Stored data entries

━━━━━━━━

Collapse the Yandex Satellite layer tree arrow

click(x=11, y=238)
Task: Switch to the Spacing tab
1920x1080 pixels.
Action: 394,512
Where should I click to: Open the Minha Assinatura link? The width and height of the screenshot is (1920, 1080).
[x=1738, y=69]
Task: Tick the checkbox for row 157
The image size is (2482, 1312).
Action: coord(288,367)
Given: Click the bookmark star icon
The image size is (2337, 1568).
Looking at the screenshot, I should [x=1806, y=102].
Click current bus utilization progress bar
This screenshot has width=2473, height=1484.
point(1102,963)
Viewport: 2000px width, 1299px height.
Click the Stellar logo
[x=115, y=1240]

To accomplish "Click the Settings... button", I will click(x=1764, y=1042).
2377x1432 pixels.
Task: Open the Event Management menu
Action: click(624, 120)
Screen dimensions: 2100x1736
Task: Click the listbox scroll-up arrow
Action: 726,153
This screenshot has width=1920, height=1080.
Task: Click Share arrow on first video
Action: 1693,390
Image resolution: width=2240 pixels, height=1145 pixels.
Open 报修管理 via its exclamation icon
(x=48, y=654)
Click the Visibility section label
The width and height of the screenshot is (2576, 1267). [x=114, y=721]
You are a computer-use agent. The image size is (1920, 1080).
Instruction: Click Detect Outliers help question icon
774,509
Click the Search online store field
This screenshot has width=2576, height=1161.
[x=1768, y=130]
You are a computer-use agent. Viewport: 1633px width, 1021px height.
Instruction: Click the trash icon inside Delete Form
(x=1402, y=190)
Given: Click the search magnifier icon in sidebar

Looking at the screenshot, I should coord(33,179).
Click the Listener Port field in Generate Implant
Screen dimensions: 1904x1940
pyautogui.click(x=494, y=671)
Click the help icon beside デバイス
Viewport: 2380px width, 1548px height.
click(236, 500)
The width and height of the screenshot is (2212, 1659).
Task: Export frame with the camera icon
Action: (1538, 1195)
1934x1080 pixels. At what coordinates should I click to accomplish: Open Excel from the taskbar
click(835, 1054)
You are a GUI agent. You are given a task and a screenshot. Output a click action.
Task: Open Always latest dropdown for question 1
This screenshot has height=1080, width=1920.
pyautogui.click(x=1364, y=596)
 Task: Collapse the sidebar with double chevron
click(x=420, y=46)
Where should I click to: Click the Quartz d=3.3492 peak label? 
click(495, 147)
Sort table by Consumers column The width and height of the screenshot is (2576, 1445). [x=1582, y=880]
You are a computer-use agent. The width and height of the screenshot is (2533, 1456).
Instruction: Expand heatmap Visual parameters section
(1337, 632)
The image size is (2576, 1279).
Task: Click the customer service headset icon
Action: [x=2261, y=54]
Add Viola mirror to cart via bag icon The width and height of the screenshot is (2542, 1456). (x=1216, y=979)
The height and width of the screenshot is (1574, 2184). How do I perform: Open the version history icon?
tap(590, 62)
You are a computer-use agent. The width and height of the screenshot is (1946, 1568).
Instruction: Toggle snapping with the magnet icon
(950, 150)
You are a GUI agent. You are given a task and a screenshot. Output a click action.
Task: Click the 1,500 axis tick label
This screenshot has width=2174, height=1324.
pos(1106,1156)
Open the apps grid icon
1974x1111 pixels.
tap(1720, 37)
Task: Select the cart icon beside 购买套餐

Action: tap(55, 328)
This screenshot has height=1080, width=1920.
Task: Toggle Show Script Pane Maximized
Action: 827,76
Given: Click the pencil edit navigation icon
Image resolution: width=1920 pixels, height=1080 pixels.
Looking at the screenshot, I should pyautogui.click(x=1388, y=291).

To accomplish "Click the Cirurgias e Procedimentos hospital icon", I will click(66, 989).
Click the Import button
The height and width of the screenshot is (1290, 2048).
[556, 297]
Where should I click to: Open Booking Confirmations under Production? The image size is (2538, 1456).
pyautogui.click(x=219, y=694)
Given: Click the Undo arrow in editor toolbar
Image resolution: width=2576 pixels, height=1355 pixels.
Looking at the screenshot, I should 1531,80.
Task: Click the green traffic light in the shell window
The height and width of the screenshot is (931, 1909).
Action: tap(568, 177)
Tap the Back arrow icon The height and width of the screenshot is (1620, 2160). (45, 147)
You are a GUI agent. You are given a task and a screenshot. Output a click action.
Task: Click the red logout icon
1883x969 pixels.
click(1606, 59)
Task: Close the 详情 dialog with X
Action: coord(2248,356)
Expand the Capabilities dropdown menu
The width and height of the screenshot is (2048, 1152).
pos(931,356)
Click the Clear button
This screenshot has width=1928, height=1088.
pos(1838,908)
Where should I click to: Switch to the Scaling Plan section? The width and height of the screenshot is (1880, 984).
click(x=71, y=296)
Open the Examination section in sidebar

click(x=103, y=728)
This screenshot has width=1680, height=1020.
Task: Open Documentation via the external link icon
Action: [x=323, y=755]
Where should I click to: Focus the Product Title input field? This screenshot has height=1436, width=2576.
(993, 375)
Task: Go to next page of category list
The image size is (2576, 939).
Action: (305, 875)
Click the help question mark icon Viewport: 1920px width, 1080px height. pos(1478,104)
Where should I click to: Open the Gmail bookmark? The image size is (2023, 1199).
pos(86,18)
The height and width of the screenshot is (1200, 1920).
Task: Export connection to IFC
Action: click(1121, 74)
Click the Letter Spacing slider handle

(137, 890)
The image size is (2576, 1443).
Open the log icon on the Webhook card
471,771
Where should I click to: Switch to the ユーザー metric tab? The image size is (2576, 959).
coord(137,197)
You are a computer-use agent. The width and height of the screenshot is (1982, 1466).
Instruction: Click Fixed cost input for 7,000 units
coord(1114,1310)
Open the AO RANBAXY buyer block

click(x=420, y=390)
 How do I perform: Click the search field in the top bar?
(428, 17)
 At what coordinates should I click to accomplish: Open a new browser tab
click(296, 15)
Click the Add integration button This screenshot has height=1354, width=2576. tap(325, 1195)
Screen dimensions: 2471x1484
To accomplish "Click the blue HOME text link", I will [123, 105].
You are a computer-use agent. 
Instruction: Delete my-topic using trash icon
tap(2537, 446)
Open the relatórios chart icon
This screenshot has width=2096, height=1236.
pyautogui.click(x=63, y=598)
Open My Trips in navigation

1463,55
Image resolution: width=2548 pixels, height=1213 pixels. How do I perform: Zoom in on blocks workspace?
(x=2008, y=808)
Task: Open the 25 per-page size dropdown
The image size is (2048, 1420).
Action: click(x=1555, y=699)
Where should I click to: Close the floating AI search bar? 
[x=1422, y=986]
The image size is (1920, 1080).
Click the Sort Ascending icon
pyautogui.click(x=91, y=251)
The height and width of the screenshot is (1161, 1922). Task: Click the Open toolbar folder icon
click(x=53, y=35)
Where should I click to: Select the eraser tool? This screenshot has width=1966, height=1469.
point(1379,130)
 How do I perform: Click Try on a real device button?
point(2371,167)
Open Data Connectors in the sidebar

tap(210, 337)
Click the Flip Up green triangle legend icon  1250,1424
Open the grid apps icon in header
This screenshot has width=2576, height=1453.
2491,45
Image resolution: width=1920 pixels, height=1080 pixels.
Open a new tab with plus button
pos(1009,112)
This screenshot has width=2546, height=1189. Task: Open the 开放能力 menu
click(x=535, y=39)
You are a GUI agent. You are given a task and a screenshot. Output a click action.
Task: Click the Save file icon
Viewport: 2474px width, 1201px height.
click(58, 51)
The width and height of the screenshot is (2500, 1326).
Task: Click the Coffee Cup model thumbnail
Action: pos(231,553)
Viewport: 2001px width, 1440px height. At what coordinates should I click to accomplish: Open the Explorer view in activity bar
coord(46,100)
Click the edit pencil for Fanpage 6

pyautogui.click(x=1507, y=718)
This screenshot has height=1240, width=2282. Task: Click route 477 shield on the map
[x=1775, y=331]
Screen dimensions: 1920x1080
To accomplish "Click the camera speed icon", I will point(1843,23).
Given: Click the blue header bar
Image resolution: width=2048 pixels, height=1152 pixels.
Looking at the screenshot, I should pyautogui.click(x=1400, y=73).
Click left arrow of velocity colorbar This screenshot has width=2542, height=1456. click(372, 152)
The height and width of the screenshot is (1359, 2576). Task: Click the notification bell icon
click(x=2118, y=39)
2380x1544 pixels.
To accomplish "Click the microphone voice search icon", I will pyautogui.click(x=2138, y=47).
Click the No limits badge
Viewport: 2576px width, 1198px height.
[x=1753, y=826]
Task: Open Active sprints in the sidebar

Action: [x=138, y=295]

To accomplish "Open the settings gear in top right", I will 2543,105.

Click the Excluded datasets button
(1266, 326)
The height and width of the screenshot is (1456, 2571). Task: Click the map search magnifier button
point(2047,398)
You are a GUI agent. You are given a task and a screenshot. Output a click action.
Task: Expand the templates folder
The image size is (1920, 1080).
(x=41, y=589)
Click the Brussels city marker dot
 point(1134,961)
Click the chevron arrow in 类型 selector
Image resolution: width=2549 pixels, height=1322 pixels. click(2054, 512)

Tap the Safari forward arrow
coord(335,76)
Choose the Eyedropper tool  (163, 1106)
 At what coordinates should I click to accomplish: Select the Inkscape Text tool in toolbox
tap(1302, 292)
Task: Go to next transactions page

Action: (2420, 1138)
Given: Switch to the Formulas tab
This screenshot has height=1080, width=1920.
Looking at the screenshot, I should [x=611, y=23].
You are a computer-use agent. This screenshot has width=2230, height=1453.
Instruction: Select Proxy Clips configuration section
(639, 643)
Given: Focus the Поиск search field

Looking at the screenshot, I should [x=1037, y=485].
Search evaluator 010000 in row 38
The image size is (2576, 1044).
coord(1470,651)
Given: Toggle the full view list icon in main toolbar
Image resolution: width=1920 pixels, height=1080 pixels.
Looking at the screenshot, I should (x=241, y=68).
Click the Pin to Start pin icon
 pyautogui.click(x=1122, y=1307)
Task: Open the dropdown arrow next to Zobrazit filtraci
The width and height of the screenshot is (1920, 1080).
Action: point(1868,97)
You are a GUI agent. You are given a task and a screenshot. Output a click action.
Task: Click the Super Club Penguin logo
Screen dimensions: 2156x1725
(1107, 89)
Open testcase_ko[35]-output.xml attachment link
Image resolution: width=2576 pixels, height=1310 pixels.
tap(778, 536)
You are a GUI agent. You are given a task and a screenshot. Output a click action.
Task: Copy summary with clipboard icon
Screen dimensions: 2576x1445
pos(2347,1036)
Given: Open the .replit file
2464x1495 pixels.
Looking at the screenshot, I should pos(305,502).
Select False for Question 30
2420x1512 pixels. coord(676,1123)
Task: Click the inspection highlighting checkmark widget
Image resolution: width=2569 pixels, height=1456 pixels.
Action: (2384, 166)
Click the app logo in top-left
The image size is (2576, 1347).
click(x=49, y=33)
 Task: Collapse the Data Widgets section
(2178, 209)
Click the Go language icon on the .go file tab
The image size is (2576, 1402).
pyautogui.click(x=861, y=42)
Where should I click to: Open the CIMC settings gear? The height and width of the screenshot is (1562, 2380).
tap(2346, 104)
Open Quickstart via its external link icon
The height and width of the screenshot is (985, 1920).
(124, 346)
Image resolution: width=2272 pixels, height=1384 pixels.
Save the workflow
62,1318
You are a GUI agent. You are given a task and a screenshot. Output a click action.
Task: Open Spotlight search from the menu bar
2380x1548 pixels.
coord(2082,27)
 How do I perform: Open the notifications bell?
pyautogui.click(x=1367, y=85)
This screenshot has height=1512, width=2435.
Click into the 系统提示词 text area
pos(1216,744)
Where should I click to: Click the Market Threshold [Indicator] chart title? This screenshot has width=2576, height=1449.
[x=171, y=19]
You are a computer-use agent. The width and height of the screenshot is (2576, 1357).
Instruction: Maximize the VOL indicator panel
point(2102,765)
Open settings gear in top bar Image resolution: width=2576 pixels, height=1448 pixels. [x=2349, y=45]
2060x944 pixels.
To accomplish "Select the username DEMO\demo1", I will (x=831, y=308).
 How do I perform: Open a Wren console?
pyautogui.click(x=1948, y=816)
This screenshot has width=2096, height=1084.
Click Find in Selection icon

━━━━━━━━

• [What you have to do] Output exactly the lines of the records from the first through the one bearing "Viewport: 2000px width, 1299px height.", both ends included.

• [Reply to the exercise]
Collapse the Yandex Satellite layer tree arrow

click(x=11, y=238)
Task: Switch to the Spacing tab
1920x1080 pixels.
Action: 394,512
Where should I click to: Open the Minha Assinatura link? The width and height of the screenshot is (1920, 1080).
[x=1738, y=69]
Task: Tick the checkbox for row 157
The image size is (2482, 1312).
Action: coord(288,367)
Given: Click the bookmark star icon
The image size is (2337, 1568).
Looking at the screenshot, I should [x=1806, y=102].
Click current bus utilization progress bar
This screenshot has width=2473, height=1484.
point(1102,963)
Viewport: 2000px width, 1299px height.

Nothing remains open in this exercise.